• conservation;
  • threats;
  • management;
  • introductions;
  • habitat change

Abstract –  The Arctic charr occurs in lakes across Britain and Ireland and was previously described here as 15 separate species. Most authorities now agree that all these stocks belong to a single polymorphic species complex Salvelinus alpinus (L.). This fish is given little protection in British and Irish law and there has been a steady loss of natural populations in recent years in all the countries concerned. A few new stocks have been created either intentionally or accidentally. In Scotland, only a small proportion of the 258 recorded natural populations has been studied and at least 12 of these are now extinct.
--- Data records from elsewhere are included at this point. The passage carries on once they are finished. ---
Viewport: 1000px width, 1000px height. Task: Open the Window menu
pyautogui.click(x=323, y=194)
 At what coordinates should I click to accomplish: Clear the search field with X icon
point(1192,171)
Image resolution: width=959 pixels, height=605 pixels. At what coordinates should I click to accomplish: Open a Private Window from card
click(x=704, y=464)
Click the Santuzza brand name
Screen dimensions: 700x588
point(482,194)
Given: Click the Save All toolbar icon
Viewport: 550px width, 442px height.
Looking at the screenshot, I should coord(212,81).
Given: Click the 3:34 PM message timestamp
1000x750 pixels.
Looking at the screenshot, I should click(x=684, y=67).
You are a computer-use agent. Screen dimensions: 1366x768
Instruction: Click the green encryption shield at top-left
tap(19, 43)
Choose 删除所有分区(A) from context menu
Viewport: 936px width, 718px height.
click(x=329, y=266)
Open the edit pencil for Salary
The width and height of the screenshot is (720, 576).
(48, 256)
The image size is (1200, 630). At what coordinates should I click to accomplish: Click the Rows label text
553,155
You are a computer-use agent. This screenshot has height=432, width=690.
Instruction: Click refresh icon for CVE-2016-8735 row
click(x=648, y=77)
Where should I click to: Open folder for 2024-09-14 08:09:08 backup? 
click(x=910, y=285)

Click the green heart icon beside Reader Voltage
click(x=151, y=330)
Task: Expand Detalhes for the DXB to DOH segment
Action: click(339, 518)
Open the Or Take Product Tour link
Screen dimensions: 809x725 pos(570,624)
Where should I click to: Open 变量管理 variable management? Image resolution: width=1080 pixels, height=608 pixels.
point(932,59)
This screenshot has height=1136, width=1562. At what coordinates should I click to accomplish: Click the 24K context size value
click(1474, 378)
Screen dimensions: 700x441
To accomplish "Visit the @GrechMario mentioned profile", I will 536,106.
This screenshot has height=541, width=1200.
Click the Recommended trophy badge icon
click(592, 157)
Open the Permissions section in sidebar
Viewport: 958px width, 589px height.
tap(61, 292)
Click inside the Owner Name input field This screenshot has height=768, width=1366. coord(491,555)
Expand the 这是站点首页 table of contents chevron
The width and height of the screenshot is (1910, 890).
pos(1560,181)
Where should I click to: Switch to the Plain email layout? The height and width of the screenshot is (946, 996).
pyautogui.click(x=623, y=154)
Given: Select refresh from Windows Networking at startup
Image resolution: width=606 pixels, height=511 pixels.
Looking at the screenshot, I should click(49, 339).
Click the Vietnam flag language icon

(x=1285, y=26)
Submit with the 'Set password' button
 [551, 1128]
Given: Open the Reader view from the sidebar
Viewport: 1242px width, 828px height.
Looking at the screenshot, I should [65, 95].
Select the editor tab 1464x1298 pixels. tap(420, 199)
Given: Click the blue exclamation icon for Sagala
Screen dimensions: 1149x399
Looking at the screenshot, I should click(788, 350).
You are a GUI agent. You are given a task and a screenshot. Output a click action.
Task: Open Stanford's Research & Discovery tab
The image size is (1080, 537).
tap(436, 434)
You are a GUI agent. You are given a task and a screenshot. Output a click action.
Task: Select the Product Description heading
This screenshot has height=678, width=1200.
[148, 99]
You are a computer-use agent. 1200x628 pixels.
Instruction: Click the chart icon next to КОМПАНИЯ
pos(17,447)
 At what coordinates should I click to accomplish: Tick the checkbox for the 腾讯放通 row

There are at least four introduced populations originating from native Scottish stocks, but the fate of stocks introduced from Canada for aquaculture is uncertain. In England, there are eight extant populations in Cumbria and four others extinct. The status of introduced stocks in England is uncertain but there is probably one population surviving in Yorkshire. In Wales, eight lakes with resident Arctic charr populations have been recorded, three of these populations are natural, one is extinct and four have been introduced. In Ireland, of the 74 known populations, approximately 30% are extinct. There is no evidence to indicate that introduced stocks (some of them from Iceland) in a small number of lakes have survived there. A range of factors is involved in the extinction of populations and these include pollution, eutrophication, acidification, afforestation, engineering, exploitation, aquaculture, introductions and climate change. Much research remains to be done and unique stocks of this valuable species will continue to be lost unless positive action is taken through local conservation management backed by appropriate national legislation.